The end-of-Earth landscapes continue in the far southwest of the state, close to where the Murray River etches the border with Victoria. Here – two hours’ drive (140km) from Mildura airport – you’ll discover Mungo National Park, a place as humbling for its heart-stopping vistas as for its ancient human history. This World Heritage-listed expanse shows evidence of Aboriginal communities dating back more than 50,000 years, with the visitor centre offering a glimpse into staggeringly ancient relics – including the bones of both humans and megafauna – found in surrounding ethereal dry lakebeds and distinctive red sand dunes.
Camp or check in to Mungo Lodge, then set your sights on days filled exploring the shore and dry bed of ancient Lake Mungo (the Foreshore Walk takes an hour) or gazing over the Walls of China from the Mungo Lookout, the sand and clay dunes here formed through thousands of years of erosion.
Reach your peak
Australia’s highest range, the Snowy Mountains is the go-to destination for alpine adventures at any time of year. The towns of Jindabyne, Talbingo, Cooma and Adaminaby are ideal bases for explorations into the vast Kosciuszko National Park, with a web of hiking trails in every direction. Fly to Snowy Mountains Airport outside Cooma, or drive four hours (400km) south from Sydney, and head off on a road trip along the legendary Kosciuszko Alpine Way to Jindabyne and onwards through the national park.
Have your head in the clouds on the day trek to the summit of Mt Kosciuszko (2,228m), the country’s loftiest peak. Take a ride on the Kosciuszko Express Chairlift from Thredbo, transporting you to the start of a 13km walkway leading to the mountain’s summit and back, passing the jagged granite spine of the Ramshead Range en route. In winter, this is a white wonderland with snow and ice glistening in the high-altitude sun (snowshoes essential). In warmer weather, the rooftop of Australia is blanketed in alpine wildflowers.
In the Thredbo area, less strenuous but equally scenic hikes include the 2.5km (one-way) Bullocks Walking Track, which meanders alongside the crystal-clear Thredbo River in the shadow of the Ramshead Range. The river is known for its large population of elusive platypuses. Perisher’s Waterfall Walk earns its name; the 6km loop track through towering alpine ash eventually rewarding hikers with its promised respite.
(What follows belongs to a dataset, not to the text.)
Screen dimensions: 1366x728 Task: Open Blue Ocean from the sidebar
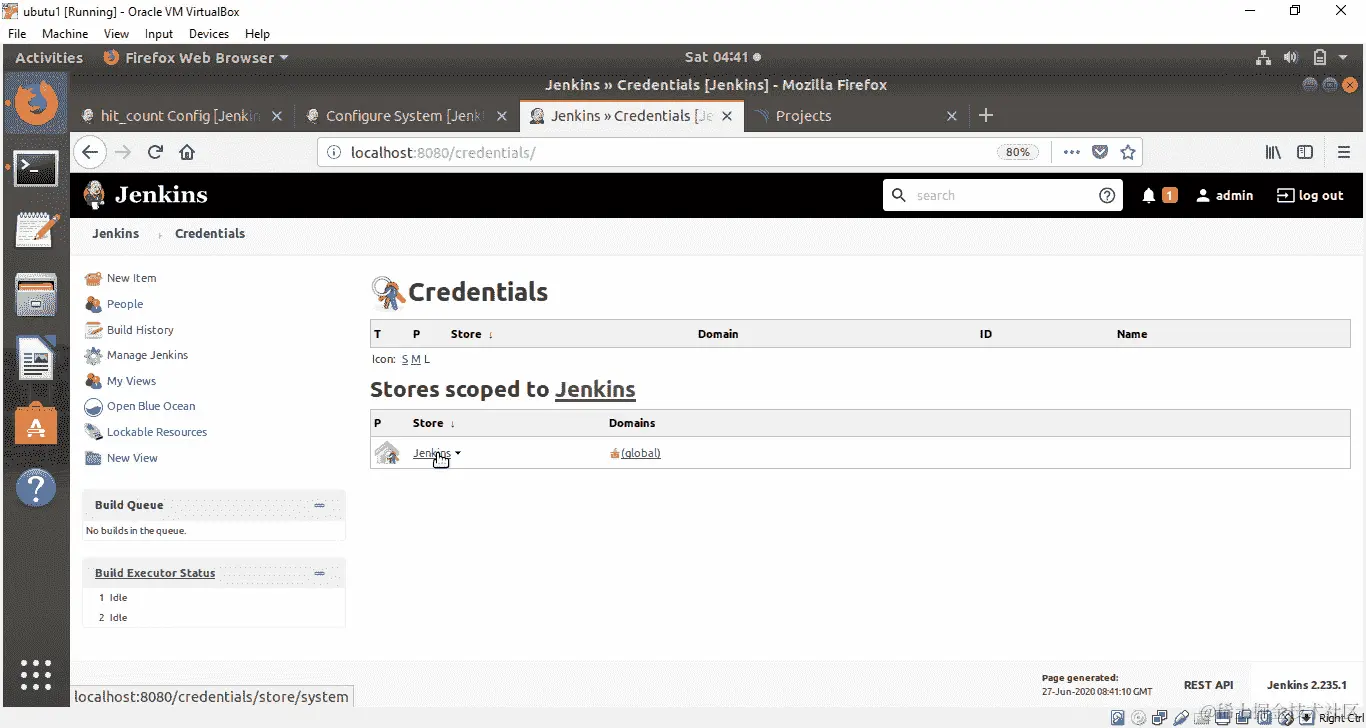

Only 100km west from Sydney lies 11,400sqkm of World Heritage-listed wilderness in the Blue Mountains. The countryside here is characterised by sheer sandstone escarpments, rainforest-clad valleys and dramatic waterfall-cooled gorges. This is paradise for outdoor enthusiasts, its hiking bounty ranging from full-day rambles along remote clifftops, to scenic strolls among dramatic rock formations, such as the Three Sisters. On the outskirts of Katoomba, the area’s largest town, a 45min hike to the Three Sisters reveals the drama of the Jamison Valley, with spectacular views of its soaring sandstone turrets up close, extending all the way to Mt Solitary in the distance.